Meteor Learning pro-actively monitors its infrastructure against rouge and/or unauthorized access or security breaches by deploying best of the breed auditing and log file analysis and management tools. We have instrumented our applications at all tiers with detailed logging and auditing capabilities. The log files are constantly monitored for usage patterns and incidences such as denial of service attacks, suspicious IP addresses, unauthorized data access, etc. Upon identifying an incident, the system sends out email alerts to the Meteor Learning Information Security Committee.
In the event of a potential security breach, the Meteor Learning information security team will perform a risk-based assessment of the situation and develop appropriate mitigating strategies. Once a potential breach has been appropriately vetted, confirmed and tracked, the appropriate Meteor Learning project managers will be notified and would seek to contact the client’s primary point of contact to brief him or her on the situation and provide resolution status updates.
Meteor Learning has a Disaster Recovery and Business Continuity Plan, which includes roles and responsibilities, escalation and notification procedures to management, elements of action, feedback and postmortem analysis.

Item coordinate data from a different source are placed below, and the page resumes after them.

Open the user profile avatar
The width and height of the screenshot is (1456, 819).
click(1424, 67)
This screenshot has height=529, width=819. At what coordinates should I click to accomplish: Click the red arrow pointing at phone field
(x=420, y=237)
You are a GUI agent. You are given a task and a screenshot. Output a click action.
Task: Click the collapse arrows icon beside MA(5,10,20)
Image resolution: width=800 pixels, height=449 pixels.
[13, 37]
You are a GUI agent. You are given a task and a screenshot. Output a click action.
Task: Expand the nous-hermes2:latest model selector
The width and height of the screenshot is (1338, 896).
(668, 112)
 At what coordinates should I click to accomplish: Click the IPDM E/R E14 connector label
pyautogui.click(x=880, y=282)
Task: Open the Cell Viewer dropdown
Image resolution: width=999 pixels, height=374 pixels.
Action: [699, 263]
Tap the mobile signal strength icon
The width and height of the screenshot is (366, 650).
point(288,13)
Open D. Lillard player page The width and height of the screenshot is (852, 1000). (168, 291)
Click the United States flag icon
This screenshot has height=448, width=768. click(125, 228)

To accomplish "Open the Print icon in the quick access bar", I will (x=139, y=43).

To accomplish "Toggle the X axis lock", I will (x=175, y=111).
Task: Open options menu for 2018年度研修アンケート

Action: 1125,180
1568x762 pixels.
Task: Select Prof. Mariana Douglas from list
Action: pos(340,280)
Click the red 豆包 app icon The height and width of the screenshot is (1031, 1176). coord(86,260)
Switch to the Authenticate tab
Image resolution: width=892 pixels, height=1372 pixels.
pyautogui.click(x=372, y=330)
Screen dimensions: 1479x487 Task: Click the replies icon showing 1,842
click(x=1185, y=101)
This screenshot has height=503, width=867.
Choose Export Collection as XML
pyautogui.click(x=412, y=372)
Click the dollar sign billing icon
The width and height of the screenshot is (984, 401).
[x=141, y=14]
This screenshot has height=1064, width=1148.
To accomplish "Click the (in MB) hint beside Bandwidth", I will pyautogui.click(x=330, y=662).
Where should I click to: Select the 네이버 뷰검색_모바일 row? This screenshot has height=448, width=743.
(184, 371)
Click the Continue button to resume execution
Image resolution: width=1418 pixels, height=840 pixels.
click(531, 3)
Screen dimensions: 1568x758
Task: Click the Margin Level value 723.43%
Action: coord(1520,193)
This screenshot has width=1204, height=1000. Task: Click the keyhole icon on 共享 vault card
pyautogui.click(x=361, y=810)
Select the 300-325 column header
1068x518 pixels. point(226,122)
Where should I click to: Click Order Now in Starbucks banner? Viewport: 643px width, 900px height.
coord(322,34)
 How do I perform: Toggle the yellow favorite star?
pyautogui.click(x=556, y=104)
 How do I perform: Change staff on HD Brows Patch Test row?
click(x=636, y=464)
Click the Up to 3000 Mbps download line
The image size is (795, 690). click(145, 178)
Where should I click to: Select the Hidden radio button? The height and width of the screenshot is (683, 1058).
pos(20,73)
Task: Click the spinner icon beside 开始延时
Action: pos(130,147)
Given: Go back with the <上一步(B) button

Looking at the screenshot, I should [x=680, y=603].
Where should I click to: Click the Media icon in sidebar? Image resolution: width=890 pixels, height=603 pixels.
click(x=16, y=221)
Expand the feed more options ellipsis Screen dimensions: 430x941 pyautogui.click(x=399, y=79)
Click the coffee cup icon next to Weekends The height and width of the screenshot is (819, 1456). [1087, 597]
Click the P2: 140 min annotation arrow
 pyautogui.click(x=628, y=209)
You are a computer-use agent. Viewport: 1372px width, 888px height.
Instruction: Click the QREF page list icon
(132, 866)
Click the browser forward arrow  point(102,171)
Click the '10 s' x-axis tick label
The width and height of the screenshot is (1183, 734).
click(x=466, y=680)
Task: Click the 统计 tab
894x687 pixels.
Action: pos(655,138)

Meteor Learning’s Disaster Recovery and Business Continuity objective is to, under the worst-case scenario, be able to restore its service to full functionality within one business day and lose no more than one day’s data. In order to ensure this level of preparedness, the company takes the following actions:
- Database backups are performed daily and data is stored on a remote DR location.
- Automated scripts are maintained so that a complete infrastructure can be provisioned within hours of a loss of the primary infrastructure.
With all Meteor Learning infrastructure hosted on AWS Cloud infrastructure and a geographically distinct backup site for our production systems, coupled with hosting centers in distinct geographical locations, Meteor Learning expects to remain functional in case of disasters that are not global in nature.
Meteor Learning provides the capability to permanently destroy any Client Confidential Information and Client Data from Meteor Learning’s system as per the contractual agreement. Client information is destroyed such that it cannot be recovered or reproduced.